映画館デビューがだいぶ遅かった話
子どもの頃に映画館に行った記憶がまったくない。
年代的には、『もののけ姫』とか『千と千尋』、『ハリーポッター』などが流行ったが、私はどれも観ていない。
クラスメイトが「千と千尋観た?ハク超かっこいいよね〜」などと盛り上がっているのを横目に、私は「え、映画ってうちの街でも観れるの?東京とかじゃないと観れないと思ってた…」と初歩的なショックを受けていた。
物心ついてからずっと、『映画館』という存在に全然触れてこなかったので、「映画館で映画を観る」という発想が、初めから欠落していたのだ。

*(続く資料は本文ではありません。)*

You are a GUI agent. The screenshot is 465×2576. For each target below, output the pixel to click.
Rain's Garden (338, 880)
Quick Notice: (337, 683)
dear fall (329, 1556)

私が映画というものに触れてこなかった理由としては、実家がド田舎で映画館が遠かったこととか、身内に障害者が居て、親がそちらにかかりきりなので、なかなか連れて行ってもらえなかった、というのがある。
その代替として?だったのかは定かでないが、親は、近所のレンタルビデオ屋にはよく連れて行ってくれた。
ディズニー作品や『クレヨンしんちゃん』の映画などよく借りた。
それでわりと満足していたこともあり、「映画観に行きたい」と親におねだりすることもなく、小学校時代は過ぎて行った。
中学時代は、一人でフラフラ遠出することもあったが、やはり「映画館で映画を」とは思わなかった。
なんとなく「未成年は親の許可がないと映画のチケットが買えないのでは」という変な思い込みをしていたこともあり、レンタルや中古DVDで映画欲を満たしていた。
その思い込みが解け、初めて映画館に行ったのが、高校生のとき。
何かの懸賞でチケットが当たり、ひとりでミュージカル映画を観に行ったのだ。
いくら田舎といえども、友人らは当然、映画館に行ったことのある人が大半な訳で、「これでようやく人並みになれた…」とホッとしたのを覚えている。
大人になった今も、私には未だに「自分が映画に行く」という発想が欠けているように思う。
子が生まれてからは、ミニオンやトーマスなどの映画を観に行ったり、仮面ライダーの夏映画を毎年観にいくなど、以前からは考えられないほどの進歩を遂げているが、個人としてはいまだに呪縛にとらわれている面がある。
「自分が観たい映画を見に行く」ことに、妙な罪悪感というか、落ち着かなさを感じる。
なんかこう、「え、いいのかな・・・」とか、「私なんかが観て大丈夫なのかな・・・・」などと思ってしまう。
そんな私であるが、たった一度だけ、レイトショーを観に行ったことがある。
夫がまだ単身赴任をしていて、子が幼稚園のお泊り保育で不在だった夜、私は貴重な自由時間を、当時公開中の『アウトレイジ』に全ベットした。
車で行ったので、映画を観ながらお酒を飲めなかったのが心残りであるが、劇場の大画面で北野映画を観て、名だたる俳優達の怒声を浴びられたことは、今でも大変良い思い出として心に残っている。
またあんな風に、家族のことを忘れて映画をどっぷり堪能したいものだが、今住んでいる場所は映画館まで少し遠い。
せっかく平日ヒマな主婦なのに、行き帰りの時間を考えると「あっ、もう帰らないと子どもが学校から帰って来てしまう」とかソワソワしながら映画を観る羽目になってしまうし、休日は家族優先で過ごすので、一人時間の捻出が難しい。
結局、映画を気軽に観られない状況は続いている。
そういうわけで私は、「暇だから映画でも観ようかな~」とフラッと映画館に立ち寄るとか、気の合う友人や恋人と単館系映画を観て、パンフレットなんかも買っちゃって、喫茶店で夜中まで感想を語り合う・・・・みたいなありふれた経験に、異常なまでの憧れを抱き続けているのである。